While the exact cost of the 2008 Wall Street bailout will never be known, most economists say it exceeded a trillion dollars. This figure does not include the lost income from the massive unemployment and production shutdowns that resulted from the banks’ credit freeze. There is every reason to expect that Democrats and Republicans, if “too-big-to-fail” banks were once again to totter on the edge, would again unite in a bipartisan effort to rescue these behemoths with another trillion dollars diverted from working families to the already well-off.
These many pressing issues provide ample reason for us to join the protests next May. Sadly, though, the LGBTQ movement has drifted far from the mass street mobilizations and civil disobedience that marked its birth. Our tactical toolbox has been limited in recent years to lobbying and fundraising. As a result, our movement is facing a crisis of legitimacy in our community.
Rather than joining in solidarity with other social justice movements, LGBTQ leaders have instead focused on courting Democratic Party politicians whose commitment to satisfy the genuine needs of the 99% is as weak—in fact, as non-existent—as their Republican brethren. While this strategy has earned perks for LGBTQ insiders, it has been a disaster for promoting our specific issues concerning safe schools and discrimination, let alone our wider issues concerning jobs, education, immigrant rights, and civil rights in general.
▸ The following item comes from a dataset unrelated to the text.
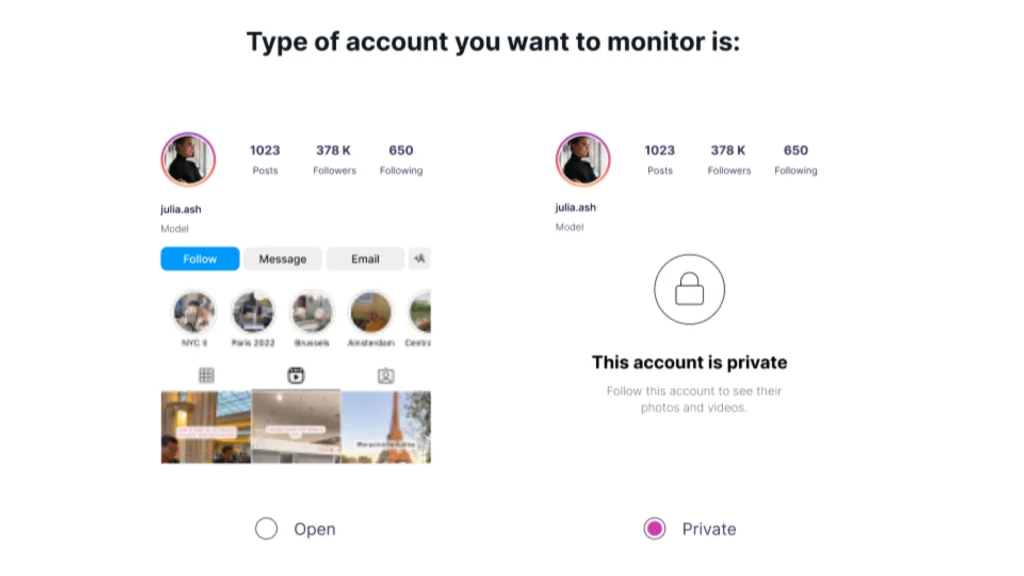This screenshot has height=576, width=1024.
Task: Click the Email button
Action: click(365, 259)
The “gay-rights-only” focus and our leaders’ tight alliance with Democrats have prevented the LGBTQ movement from visibly partnering with a multitude of other progressive movements, despite the overlap between our movement and these latter. After all, who among us is secure in our jobs? Who doesn’t know a gay couple whose partner is an immigrant? Who among us is not burdened with repaying college loans? Who doesn’t know someone whose home has been foreclosed? Who among us feels safe in our medical insurance coverage?
It is once again time to take to the streets together and show the world that we are a beautiful and proud part of the 99%. The series of high-profile tragedies of LGBTQ youth in 2011 have highlighted the fact that too many of our people are still bullied at school and still victimized at home. In addition, too many of us are still unfairly targeted by the criminal justice system; too many of us are still unemployed, still deported, still wounded in our country’s wars, and still without medical coverage.
These conditions are not going to change by lobbying Congress or re-electing Obama. They will change when we hold the rainbow flags and march in the streets as teachers and workers, as community members and immigrants, old and young together, all races, and with our many sexual identities to celebrate.
We will march unafraid because we know that the whole LGBTQ community is marching with us.
So we call you to action. Resist the dehumanizing impact of militarism. Oppose the austerity measures imposed at home and abroad. Support the rights of our entire LGBTQ family!
Stand up and fight back!
Come to Chicago and oppose the G8/NATO summits in May, 2012!